The Nigerian bourse sustained a downtrend at the end of Thursday’s trading session as sell-offs in Dangote Cement, a major cap, brought the all-share index down by 1.6 percent to 37,933.70 points.
To this end, year-to-date gain contracted to 41.2 percent despite market capitalization gaining N76.9 billion in value to settle at N13.5 trillion.
An appraisal of the day’s performance indicates that sell-offs in DANGCEM (-1.7%) contributed hugely as aside it, the market would have performed positively (+2.6%).
Market activity level was mixed as volume traded fell 10.7 percent to 289.3 million units while value traded inched 41.4 percent higher to N6.2 billion.

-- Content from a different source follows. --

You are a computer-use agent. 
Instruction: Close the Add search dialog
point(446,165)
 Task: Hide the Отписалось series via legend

Performance across sectors was largely bearish as all indices save the oil & gas index closed in the red. The oil & gas index rose 3.8 percent largely on the back of a rally in SEPLAT (+7.7%).
On the flip side, the industrial goods index led losers, down 3.1 percent on account of the dip in DANGCEM (-1.7%). The banking and insurance indices followed closely, falling 1.0 percent and 0.6 percent respectively as investors booked profit in ACCESS (-3.8%), UBN (-5.0%), CUSTODYINS (-4.8%) and NEM (-4.8%).

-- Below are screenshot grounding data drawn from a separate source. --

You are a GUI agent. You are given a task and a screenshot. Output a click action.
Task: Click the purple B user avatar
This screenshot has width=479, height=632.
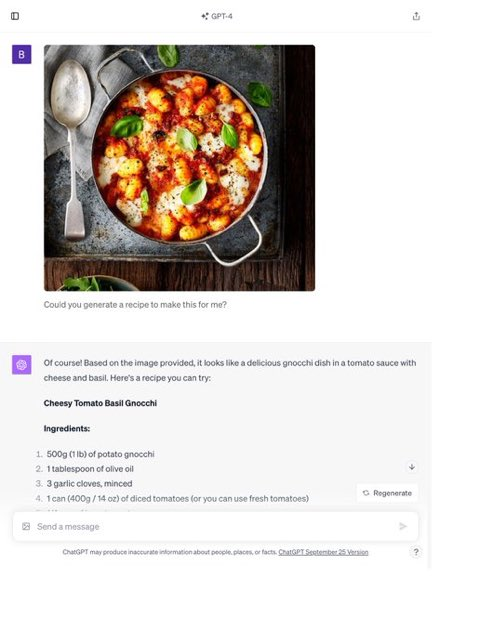tap(22, 54)
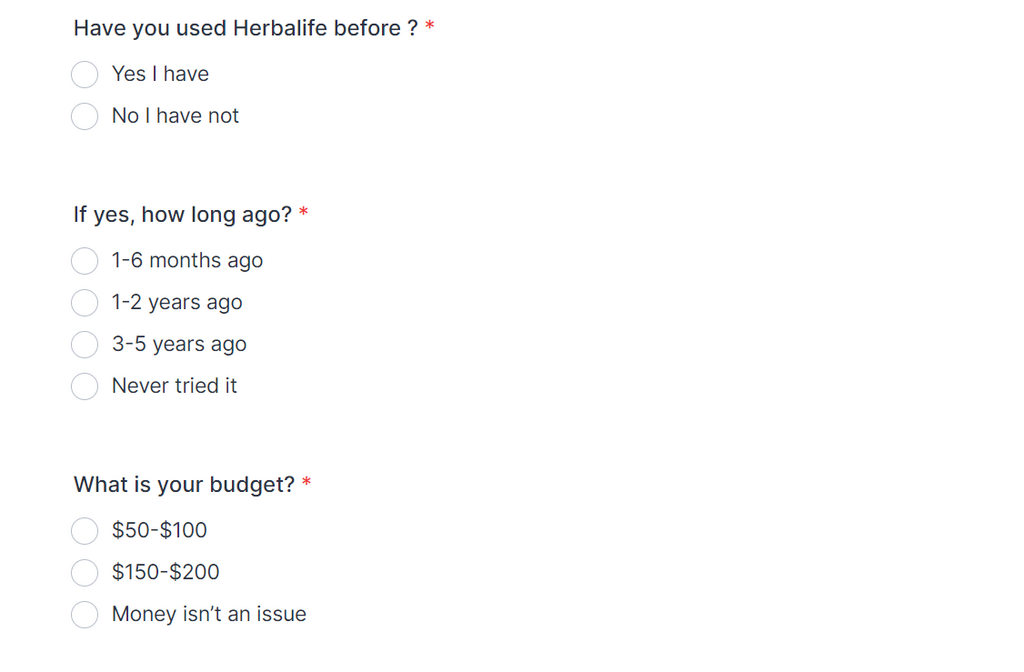1024x672 pixels.
Task: Select the '$50-$100' budget radio button
Action: pyautogui.click(x=85, y=531)
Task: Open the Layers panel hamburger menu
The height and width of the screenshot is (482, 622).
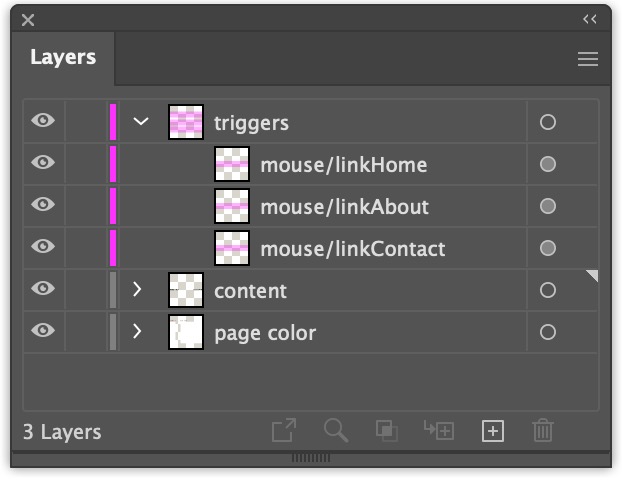Action: click(x=588, y=60)
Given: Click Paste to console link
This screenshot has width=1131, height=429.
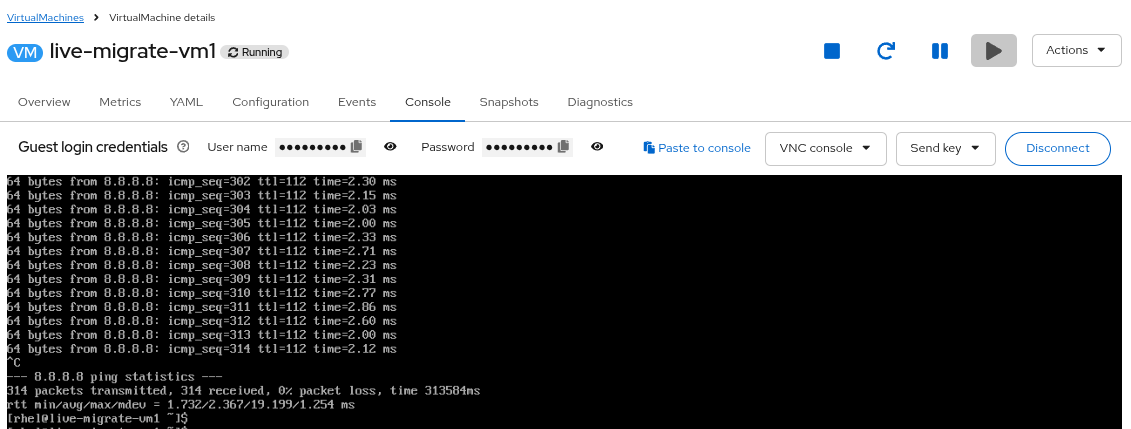Looking at the screenshot, I should pyautogui.click(x=697, y=148).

In the same vein, the consumer goods index was dragged 0.4 percent lower due to sell-offs in FLOURMILL (-9.7%) NIGERIAN BREWERIES (-0.5%) and DANGSUGAR (-0.9%).
Market breadth (advancers/decliners ratio), which measures investor sentiment, weakened further to 0.3x from the 0.8x recorded previously; 10 stocks advanced relative to 30 stocks that declined.
The top performers were SEPLAT (+7.7%), CAVERTON (+3.8%) and JBERGER (+3.7%) while FLOURMILL (-9.7%), UBN (-5.0%) and NEM (-4.8%) led laggards.
“With the ongoing profit taking in the equity market especially in banking and industrial Goods counters, we expect a rebound in market sentiment on the last trading day,” said analysts at Afrinvest.